The following aims to explore one post-death option in detail: the mausoleum burial.
What Is Mausoleum Burial?
A mausoleum burial is an alternative to a ground burial that presents grieving family members with several benefits, as it provides a lovely place for them to visit and recall their loved ones. It’s also a common choice for people who have lived a distinctive life. Mausoleum burial involves placing a body in an enclosed space or burial chamber within a freestanding construction or monument.
The History Of Mausoleum Burial
Evidence for Mausoleum burials dates back to the ancient era, and some of the world’s most beloved monuments actually fall into the category of a mausoleum. The Pyramids, the Taj Mahal, the Castel Sant’Angelo, and The Panthéon in France are all examples of famed mausoleums. There are mausoleums built in nearly every architectural style known to humans.
Funerary Processes Are Similar To Ground Burials
When you think of the word funeral, you probably think about the process whereby family and friends follow a casket as it’s transported to a cemetery, where the casket is then buried. While funeral processes vary dramatically based on last wishes and requests, the standard funeral process for a mausoleum burial is quite similar to the standard one for ground burial. Loved ones follow the casket to the site of the mausoleum, where the casket is carried into the building and placed within a crypt, after which point the crypt is sealed. Depending on the mausoleum design, a crane can be used to temporarily remove the roof or a wall in order to get the casket inside. Other funerary elements can be included based on the desires of those involved.
Open Or Closed
Once the casket has been interned within the mausoleum, the building itself might be accessible or closed, depending on the design of the building and the wishes of those related to the person. It is not uncommon for private mausoleums to have keys given to only some people. It’s also not uncommon for mausoleums to have a comfortable space for visitors to sit down and reflect or mourn. Typically, family members and friends visit mausoleums just like they visit in-ground burial sites.

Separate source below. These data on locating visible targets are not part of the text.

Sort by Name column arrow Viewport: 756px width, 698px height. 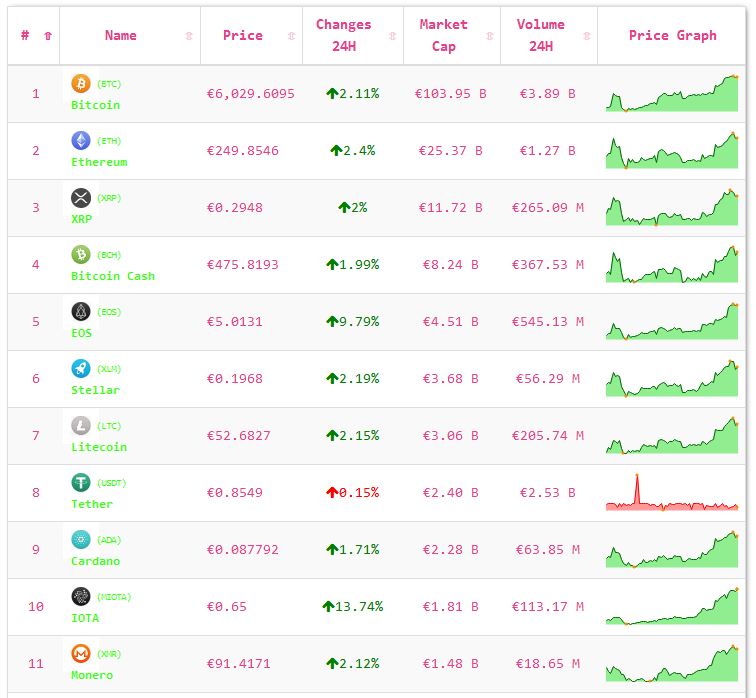[189, 36]
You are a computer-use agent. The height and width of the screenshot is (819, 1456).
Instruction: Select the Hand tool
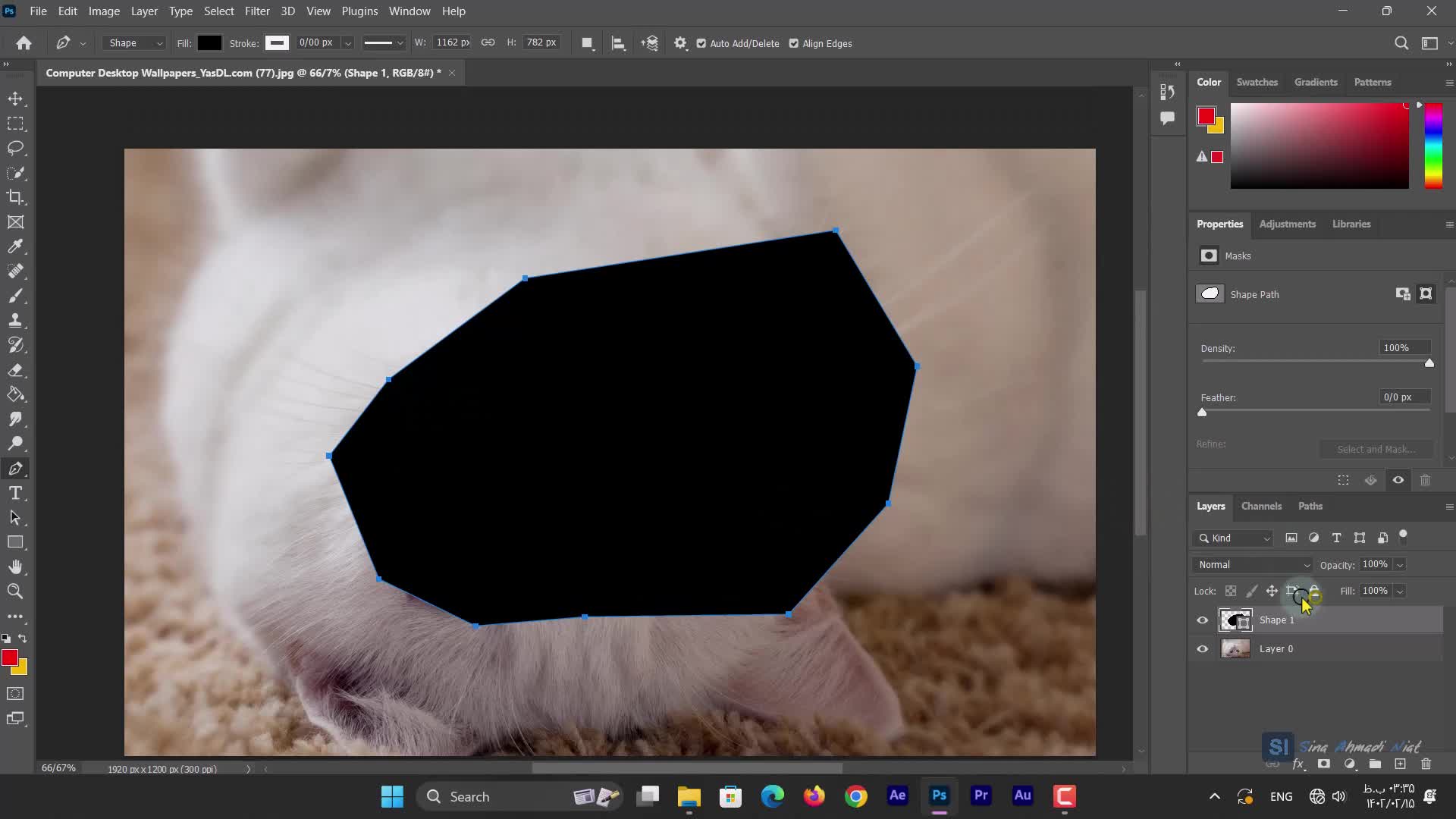[15, 566]
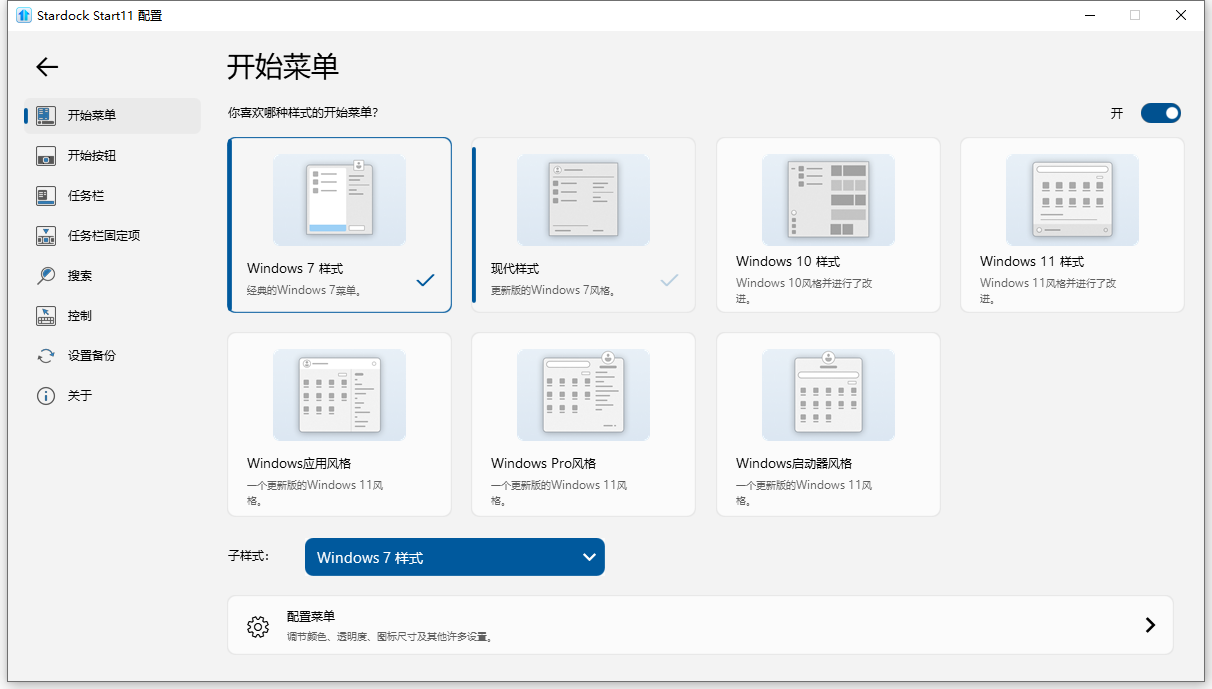Select the 现代样式 start menu style

pos(583,224)
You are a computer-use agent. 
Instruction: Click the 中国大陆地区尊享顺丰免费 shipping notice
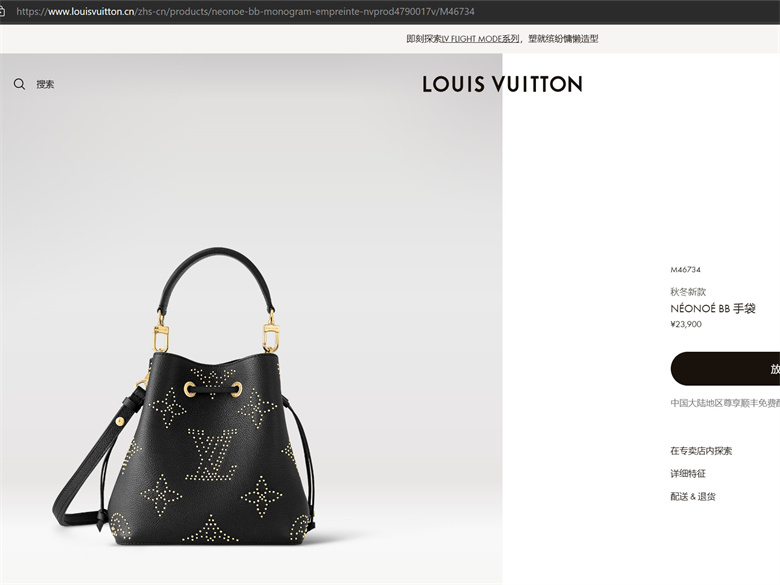[725, 403]
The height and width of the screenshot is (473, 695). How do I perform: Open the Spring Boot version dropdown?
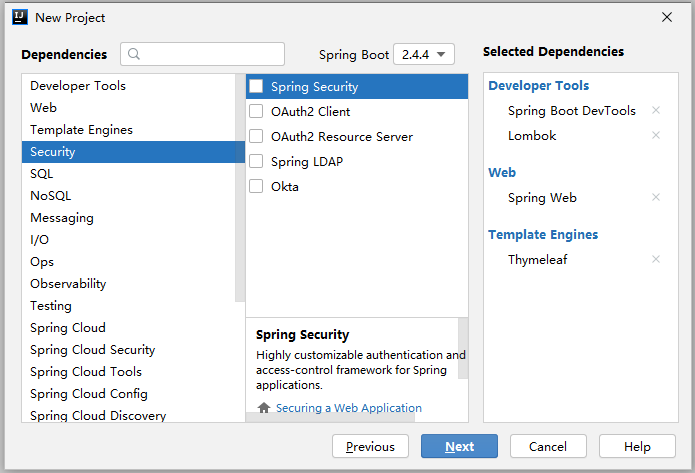coord(424,55)
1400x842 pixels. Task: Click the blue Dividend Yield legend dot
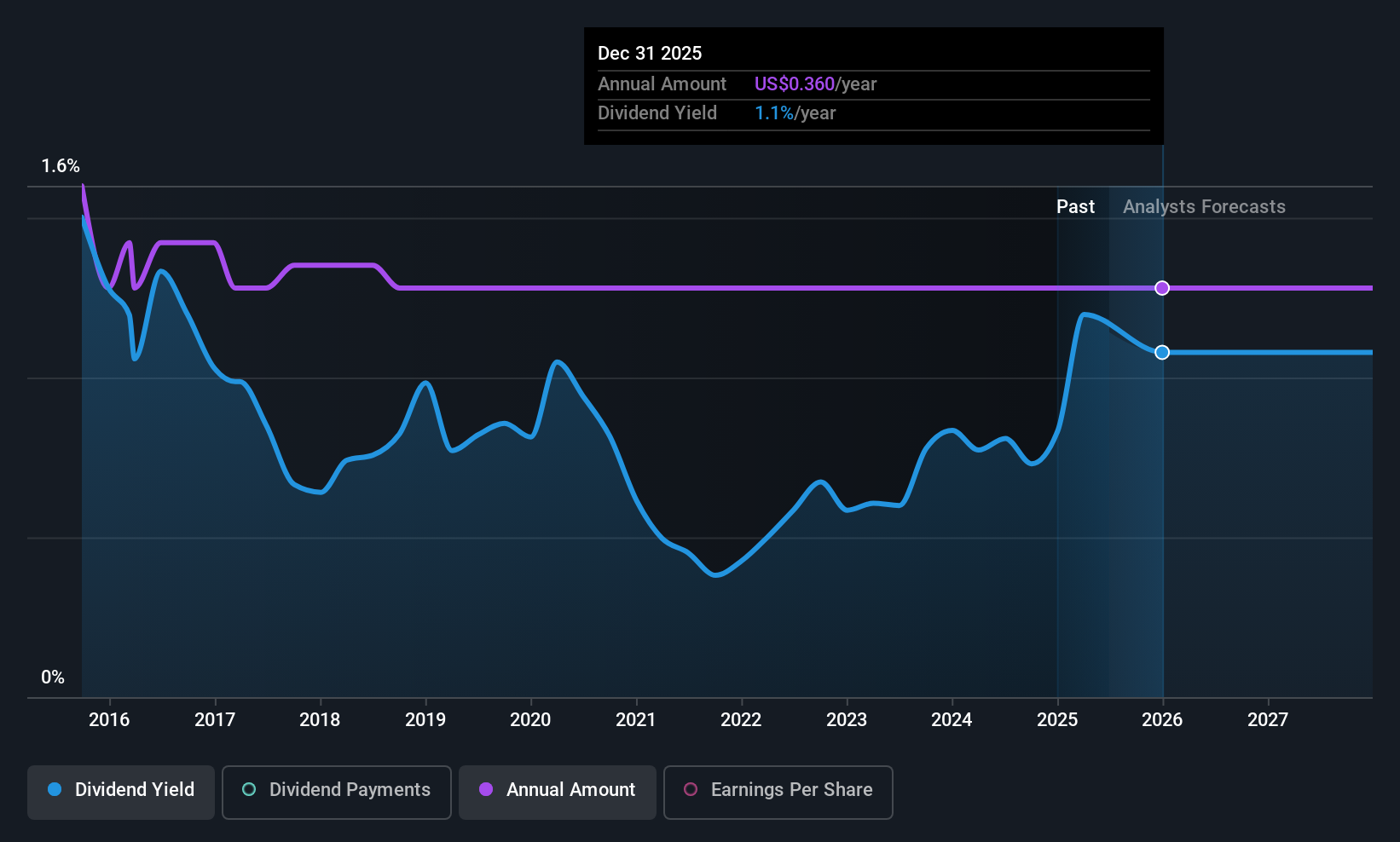tap(55, 789)
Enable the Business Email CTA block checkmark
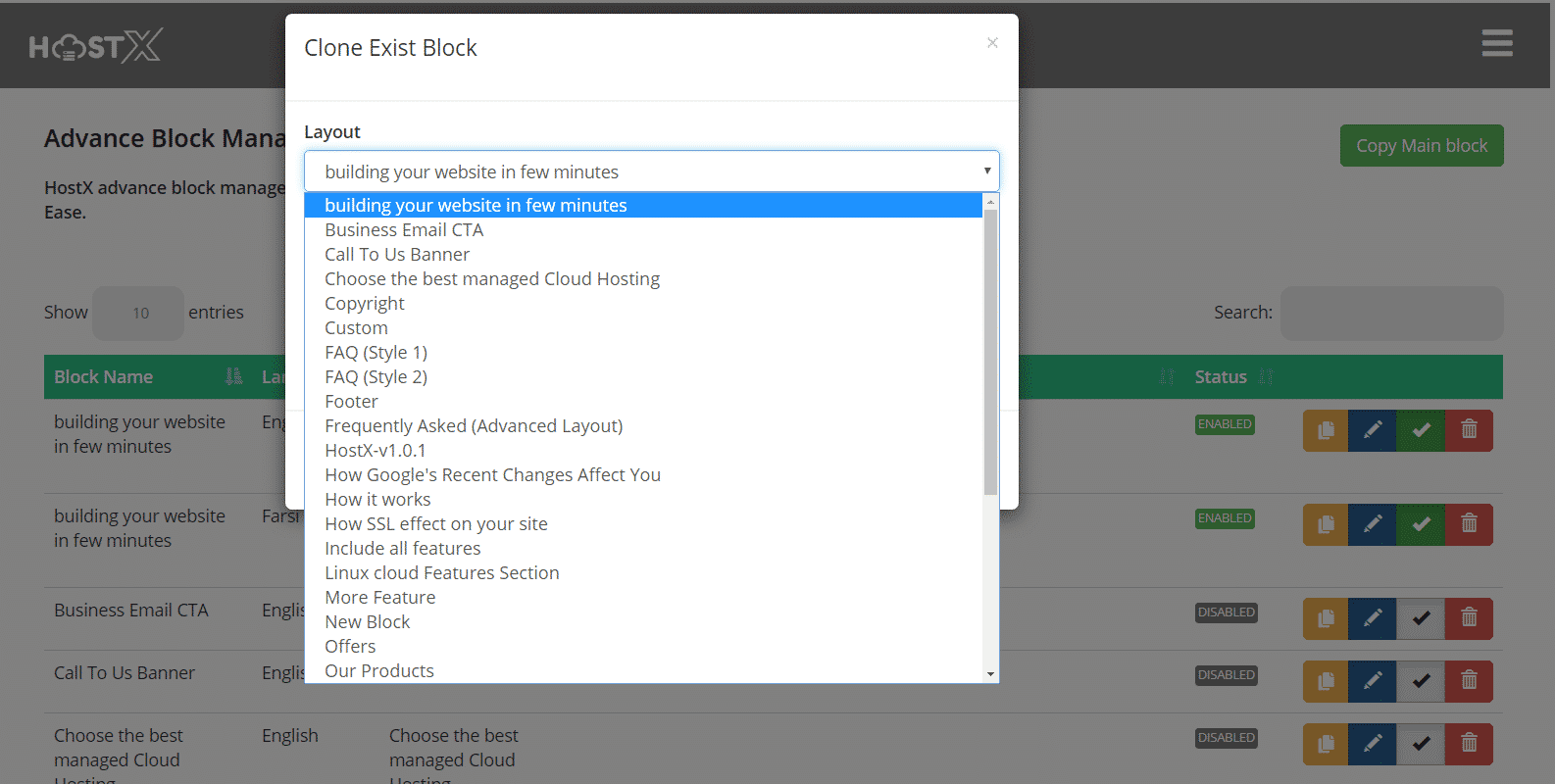Screen dimensions: 1555x784 tap(1421, 618)
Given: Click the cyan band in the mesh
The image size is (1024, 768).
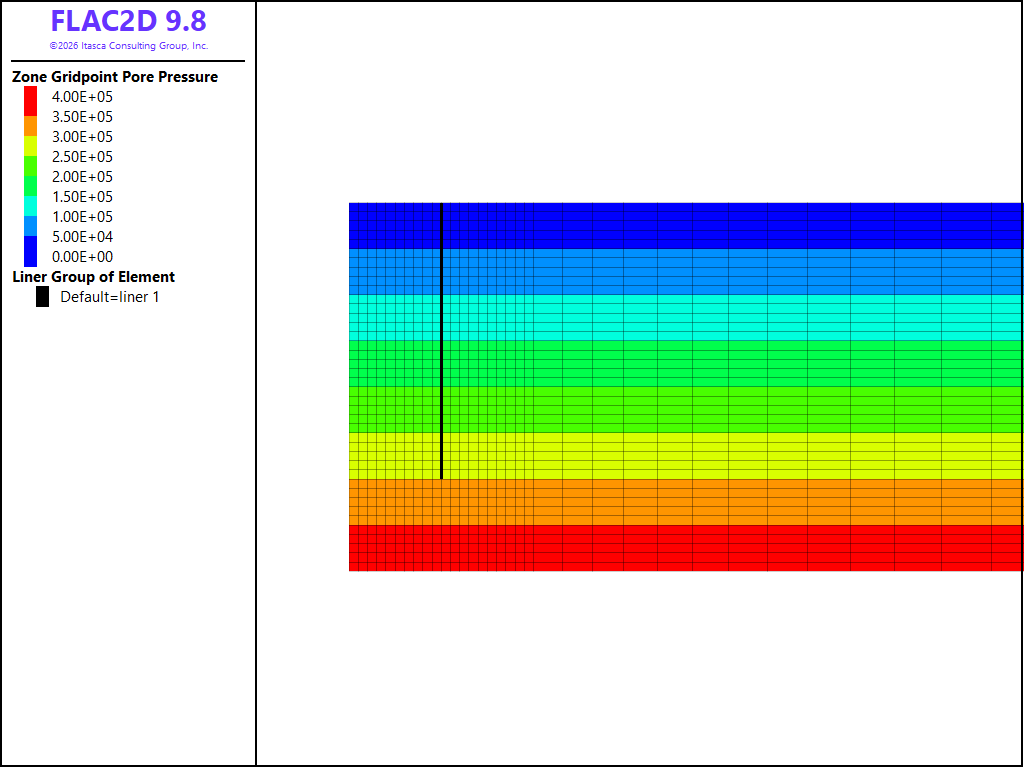Looking at the screenshot, I should coord(686,317).
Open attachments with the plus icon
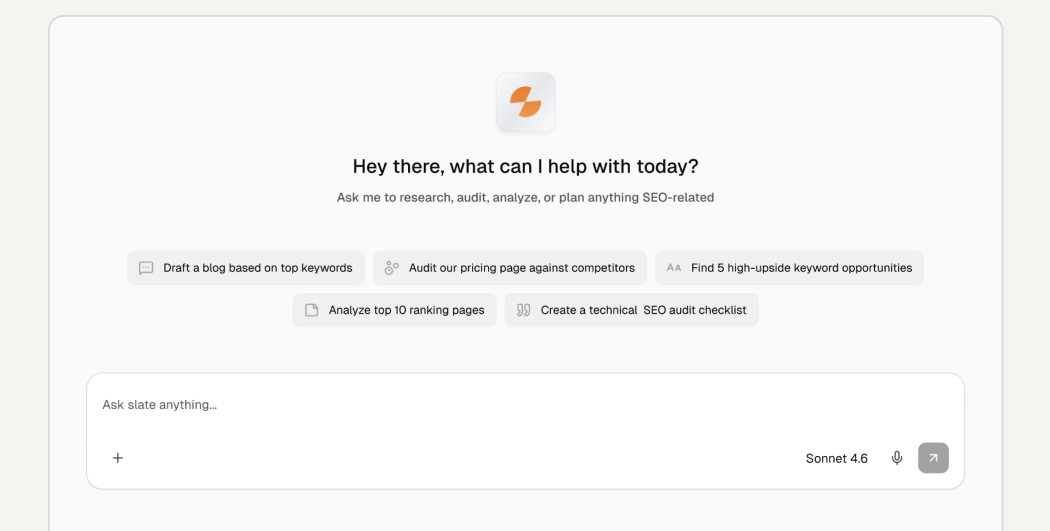The height and width of the screenshot is (531, 1050). point(118,458)
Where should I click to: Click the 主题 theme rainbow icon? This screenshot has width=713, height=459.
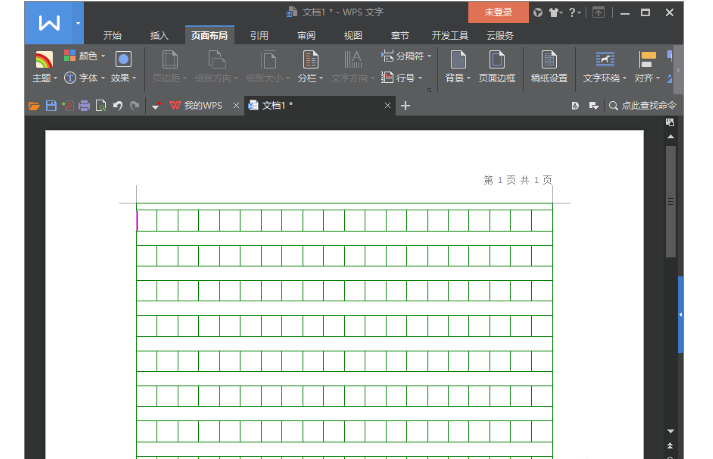pos(43,60)
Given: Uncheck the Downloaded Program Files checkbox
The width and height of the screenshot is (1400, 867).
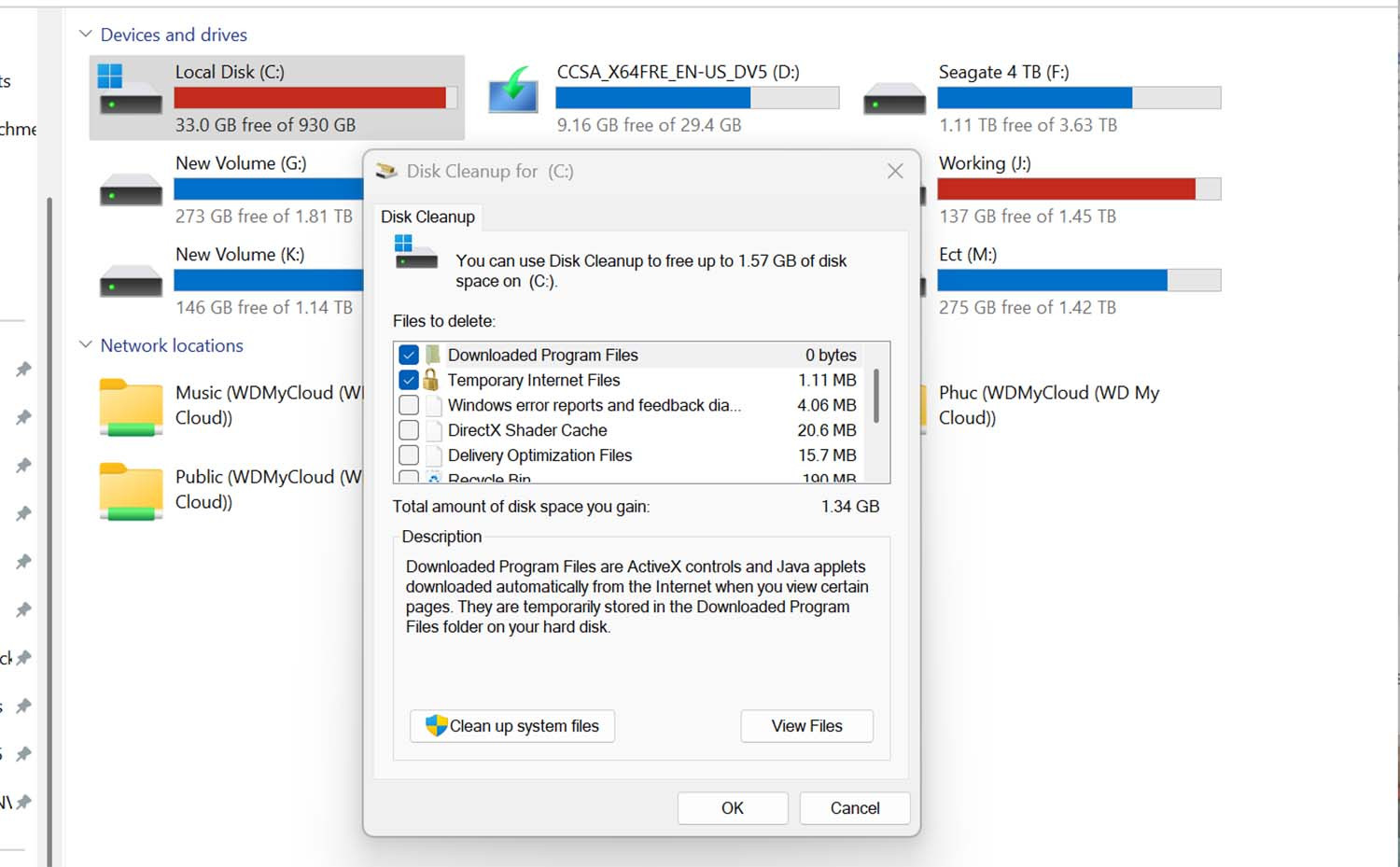Looking at the screenshot, I should point(409,356).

Some mausoleums are constructed in such a way as to hold multiple caskets. This is often the result of a family desiring to have their caskets kept close together. Buildings can be designed to hold a couple or an entire family, including their future descendants. Larger mausoleums can get expensive. This is a particularly good solution for families who wish to keep their remains together but have differing views about what should be done with their remains. If some people want to be cremated, their contained ashes can be placed inside a niche within the mausoleum. There are also hybrid options like garden mausoleums, which may have space for those who prefer burial to be buried.
Private mausoleums can be built on private land or on public cemetery land that has been purchased. If a person builds their mausoleum on private land, special arrangements need to be made to handle the upkeep of the grounds and structure. While most mausoleums are designed to need very little upkeep—sturdy materials that do not decay quickly (or at all) like stone or marble—they still tend to look their best when visited and cared for. Some public cemeteries also contain public mausoleums. This is more common in areas that have a high water table, like in New Orleans. Some structures hold as many as a thousand bodies; the less expensive crypts tend to be higher up within the structure.
The above information should have explained to you the elements involved in a mausoleum burial. Typically, mausoleum burials are more expensive than cremation or ground burials, but this is not always the case; price varies dramatically based on individual choices. It’s important to let your instincts guide you when it comes to your burial or the burial of a loved one. What is right for one person isn’t necessarily right for another; it’s okay to take your time and really feel out all the available options before making your decision. If cost is a concern, you might want to speak to a financial advisor about changes you could make to your portfolio to account for your burial preferences.